Not so in the Church. The most notorious instance is the flight
of the then-archbishop of Boston, Cardinal Bernard Law, to the
protection of the Vatican. If he had remained in the United
States, he would have faced charges over his cover-ups of
sex-abusing clerics while he was archbishop. But he was able to
thrive in Rome as a person of exceptional influence and
apparently credible public standing. Regrettably, the phenomenon
is much wider and reaches even to the circle surrounding the
present pope in the person of a member of his council of
cardinals charged with reforming the Curia. Last year, Pope
Francis named Cardinal Francisco Javier Errázuriz Ossa,
the most powerful defender of a child-abusing priest who was
eventually convicted in a Vatican process, as one of eight
cardinals on the commission advising him on Vatican reforms.

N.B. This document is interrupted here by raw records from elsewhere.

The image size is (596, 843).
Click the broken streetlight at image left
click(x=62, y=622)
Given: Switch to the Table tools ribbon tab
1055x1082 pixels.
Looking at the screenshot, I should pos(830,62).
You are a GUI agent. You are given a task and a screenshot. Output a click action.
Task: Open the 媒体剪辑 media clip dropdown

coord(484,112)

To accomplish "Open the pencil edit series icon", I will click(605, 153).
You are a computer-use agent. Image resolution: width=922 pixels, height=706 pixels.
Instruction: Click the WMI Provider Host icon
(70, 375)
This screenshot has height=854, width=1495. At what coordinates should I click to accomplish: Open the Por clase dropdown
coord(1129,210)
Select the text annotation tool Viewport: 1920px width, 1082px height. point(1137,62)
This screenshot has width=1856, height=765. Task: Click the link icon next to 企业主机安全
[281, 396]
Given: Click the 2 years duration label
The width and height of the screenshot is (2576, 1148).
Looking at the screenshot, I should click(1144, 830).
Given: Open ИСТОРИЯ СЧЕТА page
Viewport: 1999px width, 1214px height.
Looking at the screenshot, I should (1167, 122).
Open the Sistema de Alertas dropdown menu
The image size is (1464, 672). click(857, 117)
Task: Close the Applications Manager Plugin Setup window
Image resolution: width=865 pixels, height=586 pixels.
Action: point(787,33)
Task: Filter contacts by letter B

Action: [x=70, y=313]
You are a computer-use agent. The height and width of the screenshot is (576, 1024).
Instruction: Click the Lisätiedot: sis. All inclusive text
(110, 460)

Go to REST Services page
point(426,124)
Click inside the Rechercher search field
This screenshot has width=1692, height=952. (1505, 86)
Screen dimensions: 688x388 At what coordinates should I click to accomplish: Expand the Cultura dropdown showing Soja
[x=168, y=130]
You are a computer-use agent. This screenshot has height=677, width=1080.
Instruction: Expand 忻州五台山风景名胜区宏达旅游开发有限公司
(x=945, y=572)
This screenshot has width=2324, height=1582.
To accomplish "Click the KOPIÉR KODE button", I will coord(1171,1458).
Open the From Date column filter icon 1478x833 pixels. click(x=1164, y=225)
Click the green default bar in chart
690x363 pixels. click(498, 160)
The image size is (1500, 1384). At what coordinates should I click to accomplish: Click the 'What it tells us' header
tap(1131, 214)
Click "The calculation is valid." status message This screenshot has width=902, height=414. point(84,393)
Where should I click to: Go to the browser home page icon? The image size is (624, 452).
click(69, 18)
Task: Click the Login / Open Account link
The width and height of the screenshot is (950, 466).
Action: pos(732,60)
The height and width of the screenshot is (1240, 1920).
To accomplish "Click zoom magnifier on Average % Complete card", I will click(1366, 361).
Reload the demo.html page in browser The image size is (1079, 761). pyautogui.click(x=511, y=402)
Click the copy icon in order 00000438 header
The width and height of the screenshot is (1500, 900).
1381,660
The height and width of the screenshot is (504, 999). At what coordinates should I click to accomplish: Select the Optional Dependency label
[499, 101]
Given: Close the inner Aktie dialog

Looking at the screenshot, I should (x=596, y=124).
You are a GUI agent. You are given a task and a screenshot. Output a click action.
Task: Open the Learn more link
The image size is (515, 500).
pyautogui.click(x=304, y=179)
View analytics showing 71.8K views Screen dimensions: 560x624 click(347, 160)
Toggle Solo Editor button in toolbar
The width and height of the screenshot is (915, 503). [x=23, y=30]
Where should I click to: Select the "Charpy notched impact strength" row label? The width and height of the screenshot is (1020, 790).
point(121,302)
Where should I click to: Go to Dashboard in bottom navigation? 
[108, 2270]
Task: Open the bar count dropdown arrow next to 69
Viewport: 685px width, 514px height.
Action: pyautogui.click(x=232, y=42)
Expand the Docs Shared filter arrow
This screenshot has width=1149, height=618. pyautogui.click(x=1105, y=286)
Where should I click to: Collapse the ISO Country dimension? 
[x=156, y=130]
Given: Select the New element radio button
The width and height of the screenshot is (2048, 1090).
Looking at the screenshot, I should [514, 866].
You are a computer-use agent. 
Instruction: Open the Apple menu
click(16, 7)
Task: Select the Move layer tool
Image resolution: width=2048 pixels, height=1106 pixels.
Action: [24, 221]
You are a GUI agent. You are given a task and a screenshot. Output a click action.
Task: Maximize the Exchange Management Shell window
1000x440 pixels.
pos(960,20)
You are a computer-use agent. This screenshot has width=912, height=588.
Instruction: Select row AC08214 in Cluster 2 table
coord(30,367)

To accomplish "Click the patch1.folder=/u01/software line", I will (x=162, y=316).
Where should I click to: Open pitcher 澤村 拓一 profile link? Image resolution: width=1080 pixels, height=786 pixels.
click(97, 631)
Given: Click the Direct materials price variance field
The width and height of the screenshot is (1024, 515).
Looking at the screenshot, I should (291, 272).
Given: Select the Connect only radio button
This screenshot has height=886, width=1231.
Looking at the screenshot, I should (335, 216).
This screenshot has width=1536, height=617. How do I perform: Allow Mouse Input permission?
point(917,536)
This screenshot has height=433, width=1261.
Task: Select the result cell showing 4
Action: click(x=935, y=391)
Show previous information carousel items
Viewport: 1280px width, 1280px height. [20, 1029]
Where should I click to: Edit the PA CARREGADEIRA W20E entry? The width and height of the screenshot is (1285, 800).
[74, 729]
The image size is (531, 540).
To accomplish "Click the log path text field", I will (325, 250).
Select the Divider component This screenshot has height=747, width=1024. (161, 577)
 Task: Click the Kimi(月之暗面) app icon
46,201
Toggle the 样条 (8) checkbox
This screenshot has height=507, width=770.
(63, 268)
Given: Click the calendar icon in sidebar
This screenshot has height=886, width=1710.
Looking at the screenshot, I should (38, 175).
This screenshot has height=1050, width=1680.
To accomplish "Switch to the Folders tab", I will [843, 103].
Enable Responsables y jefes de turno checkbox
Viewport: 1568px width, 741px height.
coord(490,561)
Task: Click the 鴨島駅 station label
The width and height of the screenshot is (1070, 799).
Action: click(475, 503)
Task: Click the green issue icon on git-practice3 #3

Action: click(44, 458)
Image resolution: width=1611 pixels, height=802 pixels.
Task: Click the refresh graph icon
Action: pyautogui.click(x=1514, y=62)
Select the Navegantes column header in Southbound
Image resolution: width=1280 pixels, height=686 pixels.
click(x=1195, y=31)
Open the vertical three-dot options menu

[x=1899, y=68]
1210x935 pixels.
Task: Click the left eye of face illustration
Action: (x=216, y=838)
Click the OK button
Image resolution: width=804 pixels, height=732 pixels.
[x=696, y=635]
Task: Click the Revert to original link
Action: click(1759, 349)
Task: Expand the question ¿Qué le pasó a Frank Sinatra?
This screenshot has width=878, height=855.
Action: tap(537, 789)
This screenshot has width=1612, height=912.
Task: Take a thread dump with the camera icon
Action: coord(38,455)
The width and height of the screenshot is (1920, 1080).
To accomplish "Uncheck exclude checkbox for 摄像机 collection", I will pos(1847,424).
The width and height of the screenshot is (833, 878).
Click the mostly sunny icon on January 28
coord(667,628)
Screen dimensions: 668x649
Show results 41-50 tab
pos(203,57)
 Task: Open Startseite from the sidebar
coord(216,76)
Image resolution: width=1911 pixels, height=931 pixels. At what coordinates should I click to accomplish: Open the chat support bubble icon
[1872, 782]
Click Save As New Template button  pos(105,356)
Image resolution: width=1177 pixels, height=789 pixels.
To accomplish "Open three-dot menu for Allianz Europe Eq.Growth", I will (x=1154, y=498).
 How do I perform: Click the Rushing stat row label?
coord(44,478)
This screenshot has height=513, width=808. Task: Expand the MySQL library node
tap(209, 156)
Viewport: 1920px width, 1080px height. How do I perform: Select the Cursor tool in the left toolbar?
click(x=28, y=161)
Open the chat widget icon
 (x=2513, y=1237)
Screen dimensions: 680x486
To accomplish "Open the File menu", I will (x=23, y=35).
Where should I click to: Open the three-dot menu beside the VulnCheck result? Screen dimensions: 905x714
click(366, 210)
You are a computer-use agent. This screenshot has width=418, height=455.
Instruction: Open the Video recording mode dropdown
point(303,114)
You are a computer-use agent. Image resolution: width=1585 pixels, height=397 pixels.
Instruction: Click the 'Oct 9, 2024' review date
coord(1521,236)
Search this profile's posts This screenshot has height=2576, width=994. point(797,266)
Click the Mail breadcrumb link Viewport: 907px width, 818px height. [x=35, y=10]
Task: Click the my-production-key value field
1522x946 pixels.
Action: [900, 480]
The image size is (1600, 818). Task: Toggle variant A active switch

Errázuriz refused to act on a victim's allegations in
2003, telling the priest not to worry, according to news
accounts and legal testimony. The cardinal is yet to acknowledge
and confess his failure to address the sexual abuse of
adolescent boys by a popular member of his diocesan clergy. His
credibility, or lack of it, rests on this failure. But is
anything ever done about it in the Church? And so it goes
throughout the clergy where unless someone is charged with an
offense, no recognition is given to those failures of vigilance
that do most to undermine the confidence of even committed
Catholics in the operations of the Church. Yes, by all means let
us cooperate fully with civil authorities, as is now happening
more. Yes, by all means fix the rusty wheel that Canon Law is.
But without the values to underpin the operation of the law
– without transparency, accountability and the declaration
of interest – the reform will be at best half-done.